One favorite tactic of our “objective” media during the Trump impeachment is to find a clip of the president’s legal experts, like Ken Starr or Alan Dershowitz, expressing an opinion during the Bill Clinton impeachment in 1998 and 1999 and then showing a contrast with the present day.
But this is just as easily demonstrated with the press. It’s not surprising if the Democrats and the Republicans might favor or oppose impeachment based on the party of the president in the dock. It should be surprising that our supposedly nonpartisan journalists flip to whichever talking points are in use by the Democrats.
Fair enough. But that makes the press a gaggle of hypocrites.
Back in 1998, Newsweek’s Eleanor Clift spoke for the vast majority of the press from her chair on The McLaughlin Group. Before the House voted to impeach Clinton, she warned, “If the Republicans want to go ahead and do this, I think they disgrace themselves in a more profound way than President Clinton has by abusing the machinery of impeachment, knowing full well that the Senate will hold a sham trial and they will be, in effect, delivered of this ridiculous conclusion.”
Over and over again, these network “news” stars lamented the House impeachment and the Senate trial of President Clinton were a “sham” and a horrible “distraction” from the people’s business. Small-minded Republican Clinton-haters were obsessed over sex – and never mind the actual charges of perjury and obstruction of justice.

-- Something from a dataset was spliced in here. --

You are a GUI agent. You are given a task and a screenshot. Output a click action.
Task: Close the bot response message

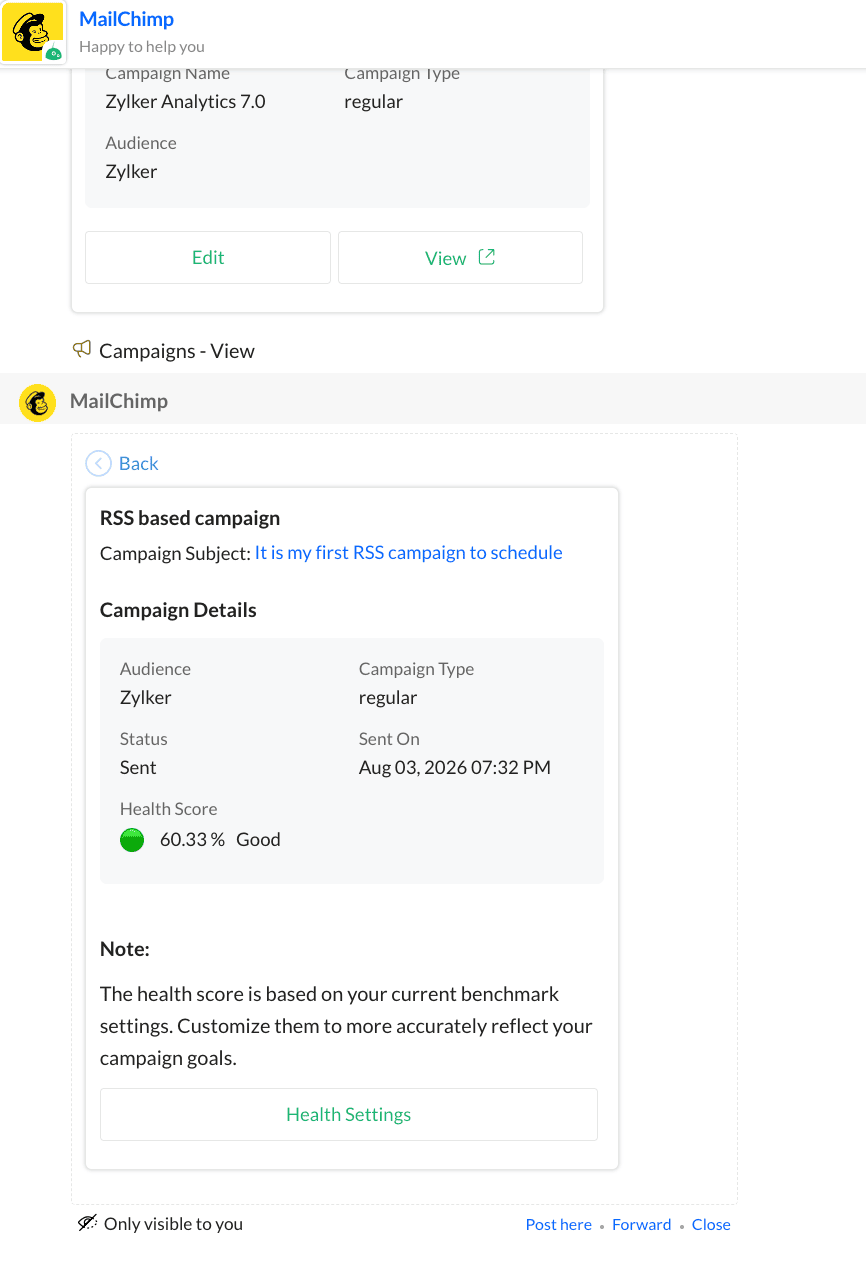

Two days after the House impeached Clinton, NBC’s Today tag team spewed outrage at that president’s fate. Katie Couric lectured Sen. Mitch McConnell. “Why are you convinced of that [a speedy Senate trial]? Because many people have been talking about a long, protracted trial taking attention away from the important issues in this country that people really care about?”
Then there was Matt Lauer, who brought on former House speaker Jim Wright, who resigned in disgrace in 1989 over a corrupt scheme of selling crates of a “book” he wrote to lobbying groups. "Speaker Wright, let me start with you. When you resigned nine years ago, you had been battered by the right. You called for an end to what you called ‘mindless cannibalism.’Nine years later we're hearing terms like that again, and others swirling around the impeachment of Bill Clinton. Have we learned nothing in nine years?"
One thing we all do know is Matt Lauer learned absolutely nothing from Clinton about sexual harassment in the workplace.
The networks today tout the Democratic House managers as so incredibly diverse and worldly-wise, and then mock the Republican managers of 1999 as stale, pale, and male.
They marched to that beat back then, too. On the CBS Evening News, reporter Phil Jones was the publicist. "Democrats believe House managers are conservative zealots, and some Republicans agree.” Jones turned to Congressman Peter King, who proclaimed "It's a very hardcore group....very hard-nosed and determined to get Bill Clinton."
Jones elaborated: "The impeachment managers are strikingly alike. All 13 are white, all 13 males, all 13 Christians, all 13 lawyers.” King added “they live in an echo chamber.”
We all lived in an echo chamber. It was called ABC, CBS, NBC, CNN, MSNBC, PBS et cetera. They promoted one another in warning of a “vast right-wing conspiracy” against the heroic liberal president.
Journalists constantly moan that their credibility is shot, and blame “anti-media” messages from Trump and the conservative media. Not so. They’ve lost the public’s respect all by themselves. They had every opportunity to avoid dreadfully obvious partisan flip-flopping on this impeachment. Instead, they flagrantly indulged their Democratic buddies all over again.